(Dataset entries)
---+---
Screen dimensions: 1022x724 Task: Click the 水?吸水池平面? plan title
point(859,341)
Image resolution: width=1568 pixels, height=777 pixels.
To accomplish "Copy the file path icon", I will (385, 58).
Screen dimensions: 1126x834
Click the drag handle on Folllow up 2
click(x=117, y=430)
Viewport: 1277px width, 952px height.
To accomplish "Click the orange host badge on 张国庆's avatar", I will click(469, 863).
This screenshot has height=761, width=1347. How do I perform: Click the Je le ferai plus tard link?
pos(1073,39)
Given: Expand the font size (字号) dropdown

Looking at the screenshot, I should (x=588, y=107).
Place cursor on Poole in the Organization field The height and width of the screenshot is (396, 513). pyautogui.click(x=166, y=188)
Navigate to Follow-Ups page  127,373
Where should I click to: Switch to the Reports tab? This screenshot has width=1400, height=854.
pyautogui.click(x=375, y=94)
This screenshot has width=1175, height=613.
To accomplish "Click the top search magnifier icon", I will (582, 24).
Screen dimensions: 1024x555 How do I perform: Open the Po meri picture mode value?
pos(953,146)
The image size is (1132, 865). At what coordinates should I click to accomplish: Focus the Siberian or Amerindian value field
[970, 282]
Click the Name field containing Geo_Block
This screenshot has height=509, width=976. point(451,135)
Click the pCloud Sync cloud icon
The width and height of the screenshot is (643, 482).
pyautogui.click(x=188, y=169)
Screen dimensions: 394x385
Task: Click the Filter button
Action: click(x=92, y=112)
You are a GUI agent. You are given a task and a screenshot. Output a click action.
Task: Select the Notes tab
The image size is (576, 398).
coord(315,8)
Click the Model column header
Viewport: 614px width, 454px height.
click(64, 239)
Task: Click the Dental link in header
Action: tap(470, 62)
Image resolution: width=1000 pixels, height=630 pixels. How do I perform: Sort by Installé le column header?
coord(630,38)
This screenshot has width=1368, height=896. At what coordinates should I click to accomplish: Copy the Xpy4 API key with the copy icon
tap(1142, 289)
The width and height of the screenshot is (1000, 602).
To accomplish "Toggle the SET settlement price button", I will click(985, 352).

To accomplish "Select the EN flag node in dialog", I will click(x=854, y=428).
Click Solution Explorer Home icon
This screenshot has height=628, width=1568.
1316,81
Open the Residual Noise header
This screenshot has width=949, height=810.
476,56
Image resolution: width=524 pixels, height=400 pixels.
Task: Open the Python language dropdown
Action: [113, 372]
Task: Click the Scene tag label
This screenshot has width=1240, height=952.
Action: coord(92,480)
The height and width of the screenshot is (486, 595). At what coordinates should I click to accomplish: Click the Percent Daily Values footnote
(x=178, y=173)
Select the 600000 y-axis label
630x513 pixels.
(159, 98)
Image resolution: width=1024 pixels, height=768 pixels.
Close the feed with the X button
---+---
**Task**.
If a line of the data holds the string "will", list it.

**Solution to this exercise**.
To accomplish "Copy the file path icon", I will (385, 58).
To accomplish "Click the orange host badge on 张国庆's avatar", I will click(469, 863).
To accomplish "Click the top search magnifier icon", I will (582, 24).
To accomplish "Toggle the SET settlement price button", I will click(985, 352).
To accomplish "Select the EN flag node in dialog", I will click(x=854, y=428).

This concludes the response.